__Description of the task__:
Edit the entries from the start through the line containing "Ouarzazate (347, 720)" by replacing "Data Sheet" with "Spec Sheet", and give those lines again with everything else unchanged.

[Entries for locating described items]
* Begin *
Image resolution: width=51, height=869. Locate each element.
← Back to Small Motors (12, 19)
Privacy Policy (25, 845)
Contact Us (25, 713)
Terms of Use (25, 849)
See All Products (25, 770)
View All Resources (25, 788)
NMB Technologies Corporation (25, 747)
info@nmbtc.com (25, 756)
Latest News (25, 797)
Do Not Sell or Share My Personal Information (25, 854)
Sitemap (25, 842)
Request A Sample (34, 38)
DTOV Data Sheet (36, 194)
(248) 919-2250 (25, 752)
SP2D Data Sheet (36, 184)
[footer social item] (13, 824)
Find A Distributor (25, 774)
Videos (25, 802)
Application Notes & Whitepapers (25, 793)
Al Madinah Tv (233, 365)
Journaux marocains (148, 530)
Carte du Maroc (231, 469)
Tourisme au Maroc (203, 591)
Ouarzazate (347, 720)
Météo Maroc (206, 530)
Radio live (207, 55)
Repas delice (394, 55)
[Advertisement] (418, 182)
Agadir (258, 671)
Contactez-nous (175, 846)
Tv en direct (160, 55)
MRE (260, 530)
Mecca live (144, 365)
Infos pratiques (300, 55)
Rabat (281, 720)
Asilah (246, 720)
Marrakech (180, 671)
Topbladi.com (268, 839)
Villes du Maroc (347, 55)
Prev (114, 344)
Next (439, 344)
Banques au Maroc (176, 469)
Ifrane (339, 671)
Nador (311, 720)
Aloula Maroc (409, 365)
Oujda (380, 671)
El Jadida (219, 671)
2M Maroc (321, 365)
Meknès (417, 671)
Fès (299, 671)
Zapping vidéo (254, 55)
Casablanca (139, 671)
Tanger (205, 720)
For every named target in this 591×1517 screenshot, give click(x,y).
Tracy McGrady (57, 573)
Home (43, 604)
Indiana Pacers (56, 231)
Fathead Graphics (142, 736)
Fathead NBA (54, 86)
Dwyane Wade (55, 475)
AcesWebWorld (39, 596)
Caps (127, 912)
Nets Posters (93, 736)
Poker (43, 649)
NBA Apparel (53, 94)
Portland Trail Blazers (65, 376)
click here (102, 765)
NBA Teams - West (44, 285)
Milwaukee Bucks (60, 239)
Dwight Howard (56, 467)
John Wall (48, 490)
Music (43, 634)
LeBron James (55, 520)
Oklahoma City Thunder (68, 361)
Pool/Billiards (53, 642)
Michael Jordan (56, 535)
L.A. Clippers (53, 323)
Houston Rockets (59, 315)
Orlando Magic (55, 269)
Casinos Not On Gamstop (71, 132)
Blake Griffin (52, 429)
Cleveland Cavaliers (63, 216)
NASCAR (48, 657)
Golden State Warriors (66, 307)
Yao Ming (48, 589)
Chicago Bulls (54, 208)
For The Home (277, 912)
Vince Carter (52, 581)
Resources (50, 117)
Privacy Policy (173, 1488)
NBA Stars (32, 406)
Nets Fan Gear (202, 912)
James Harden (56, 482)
* End *
__Answer to this problem__:
Image resolution: width=51, height=869. Locate each element.
← Back to Small Motors (12, 19)
Privacy Policy (25, 845)
Contact Us (25, 713)
Terms of Use (25, 849)
See All Products (25, 770)
View All Resources (25, 788)
NMB Technologies Corporation (25, 747)
info@nmbtc.com (25, 756)
Latest News (25, 797)
Do Not Sell or Share My Personal Information (25, 854)
Sitemap (25, 842)
Request A Sample (34, 38)
DTOV Spec Sheet (36, 194)
(248) 919-2250 (25, 752)
SP2D Spec Sheet (36, 184)
[footer social item] (13, 824)
Find A Distributor (25, 774)
Videos (25, 802)
Application Notes & Whitepapers (25, 793)
Al Madinah Tv (233, 365)
Journaux marocains (148, 530)
Carte du Maroc (231, 469)
Tourisme au Maroc (203, 591)
Ouarzazate (347, 720)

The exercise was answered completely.